RGS Guildford courtyard with students

Reflection: Pride

When writing this Reflection, I wasn’t sure I would be able to convince all of you about the importance of Pride – maybe I will prove myself wrong.  But what I did know, and what I do know now, is that I can convince every one of you in this room to care about the image that this school has and the image that you all carry with you when you wear your tie.
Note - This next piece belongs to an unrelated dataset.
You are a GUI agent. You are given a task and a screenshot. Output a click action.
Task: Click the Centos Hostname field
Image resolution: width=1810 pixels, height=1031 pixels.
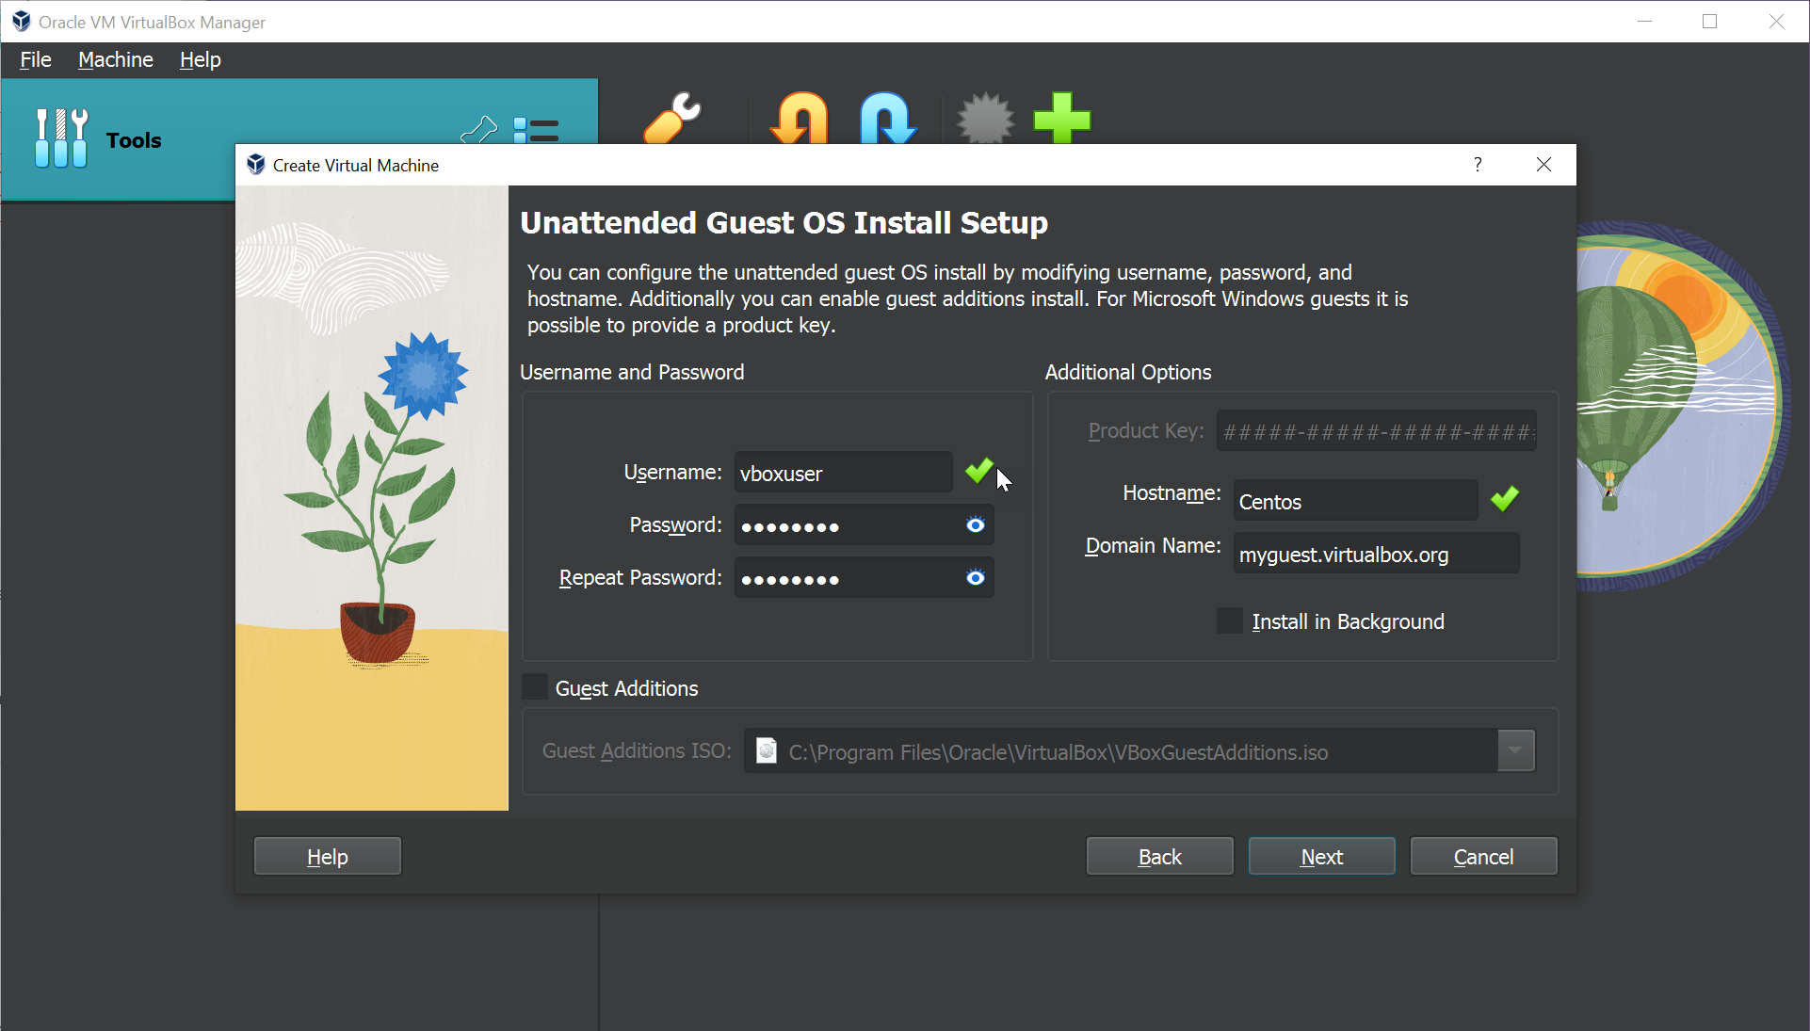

So, how do I do that?  It’s a bit of a roundabout, but it will come together in the end, so bear with me.  Let’s start with Pride.  We ought to celebrate Pride all year round, but June is named Pride Month in remembrance of the Stonewall riots, which occurred in this month following a brutal police raid in the USA that targeted queer individuals at the Stonewall inn.  This is one of countless attacks on the queer community that we see even in our own time.  While we remember the Stonewall riots as a landmark in gaining traction for the Pride movement, it is important to remember that riots like the Dewey’s restaurant sit-in, or the Black Cat Tavern protests, which I am sure few of you have heard of, are not failures because they aren’t recognised as being just as important as others.  The fact that Stonewall has gained the most notoriety is, while commendable and amazing, not what justifies or gives worth to the action.  It is not what defines it as a success.  What gives value to trying to make change is the powerful desire of those involved to make the world better.  It is that drive to make change, regardless how small, that we can take and implement in our own lives.
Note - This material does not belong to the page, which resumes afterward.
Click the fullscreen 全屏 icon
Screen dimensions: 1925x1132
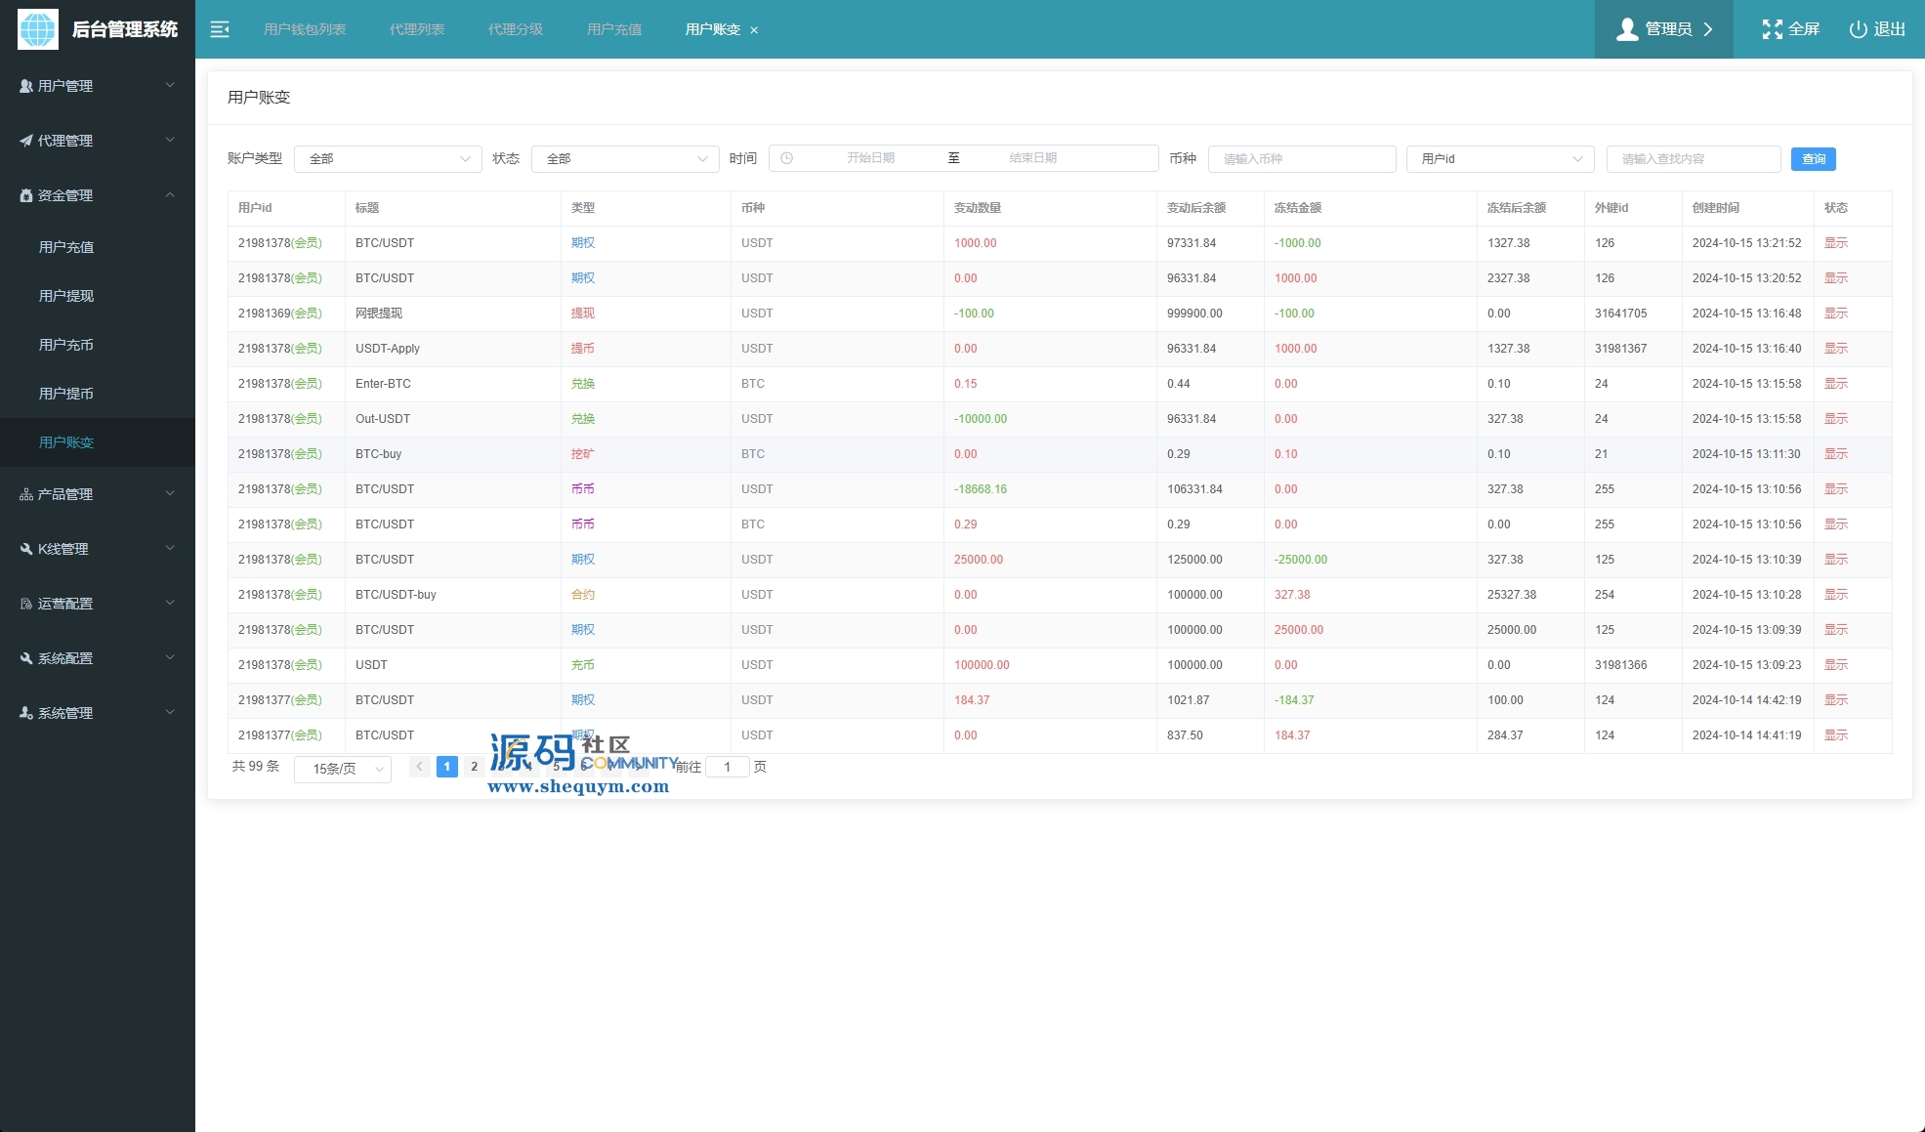[x=1772, y=29]
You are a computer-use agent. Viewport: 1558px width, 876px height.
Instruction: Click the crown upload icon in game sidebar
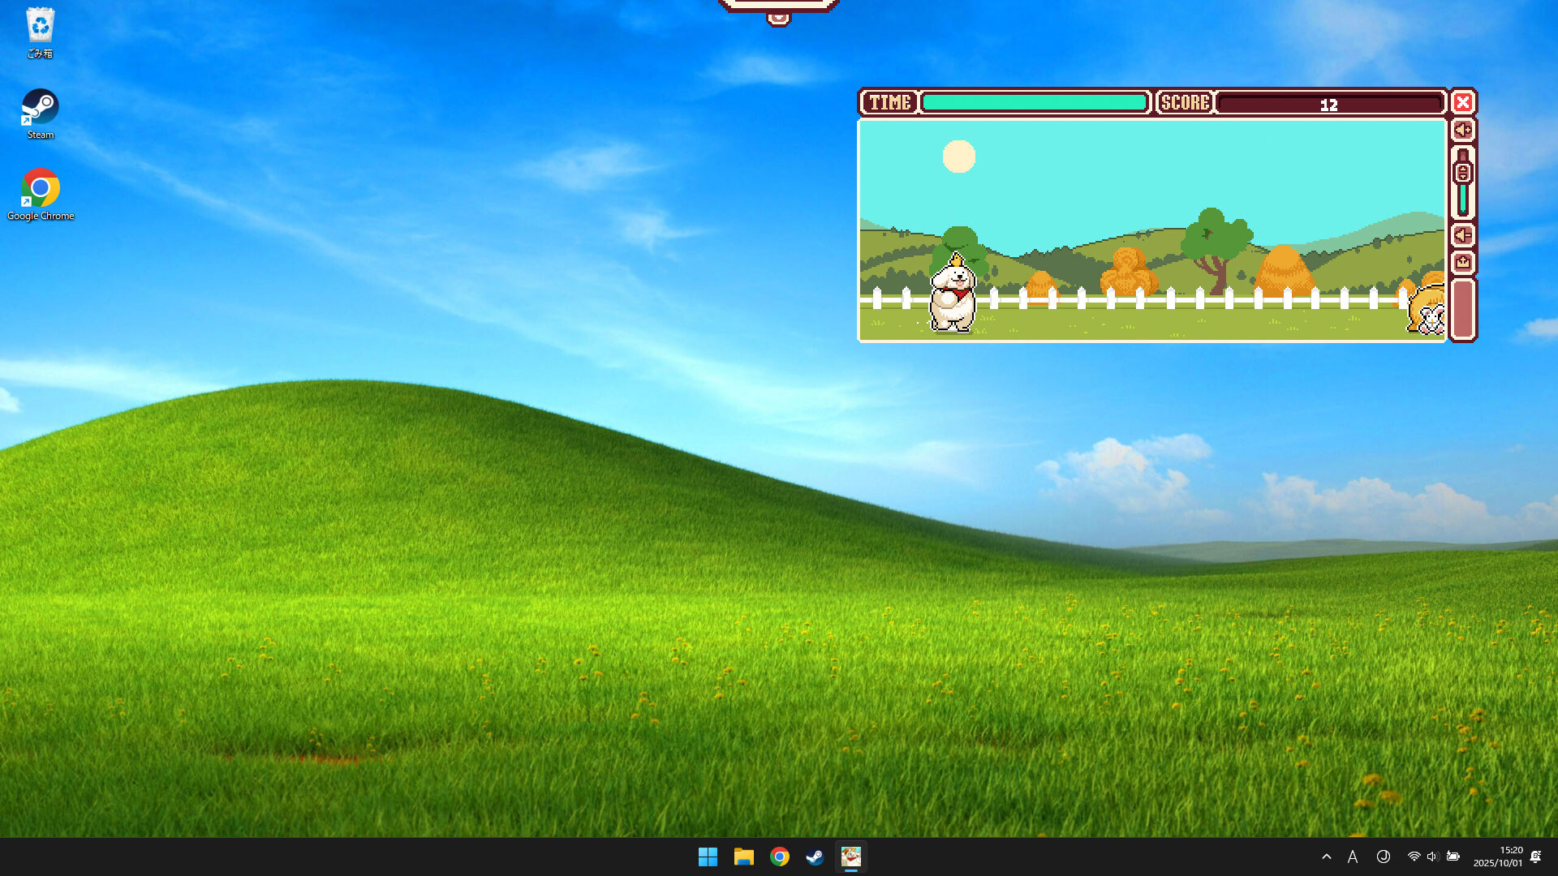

I believe that when we look on any past mistake or any current problem we ought to be motivated to enact change.  In the song Pride by U2, Bono sings the lyrics “one man, he resist” – talking about resisting current norms and making change – and “they took your life they could not take your pride” – which places Pride as the power and dignity of one’s life.  The song itself is about non-violent protest and how those who fight for positive change do so with a level, not of arrogance, but of the pride one feels when fighting for the dignity of human life.  That is why we call this month Pride Month, because it is a yearly reminder that individuals can and should be proud in enacting positive change motivated by the dignity of each and every person.
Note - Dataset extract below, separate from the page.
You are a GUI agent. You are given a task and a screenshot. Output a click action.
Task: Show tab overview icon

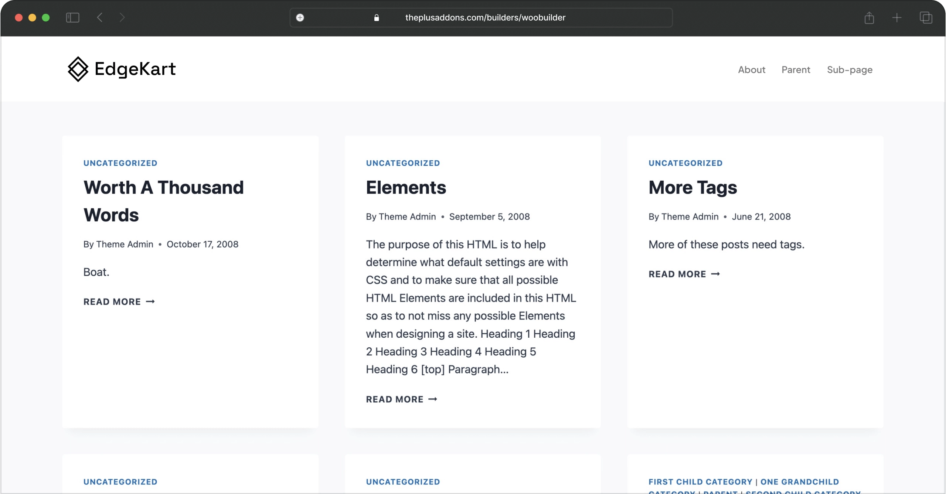[926, 17]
Now to bring this back to home, and back to the RGS, I have a brief anecdote.  A number of weeks ago a friend of mine at a different school was involved in a group working with local authorities to tackle crime, and crime in relation to discrimination.  At one of the first meetings of those representing the youth, they felt as though private schools in the area were not as inclusive as they could be.  So in the spirit of Pride we must look back on our past mistakes and current decisions.  I know that if we want to change the name we have managed to create, as I know each one of you does, we need to start making change in our lives here at school.  We need to look upon the mistakes and problems that are unresolved and solve them: whether that is calling out discrimination; going to speak to your Head of Year or the Senior Management Team about unfair rules that should be changed or systems that should be put in place, so that everyone at this school can be supported in their flourishing as a human worth of respect and acceptance.

And so, I conclude by asking you all, if you take nothing else away from this Reflection, remember this: be kind to others, be proud to fight for others, and be motivated to enact the change you wish to see in everyone.  Thank you.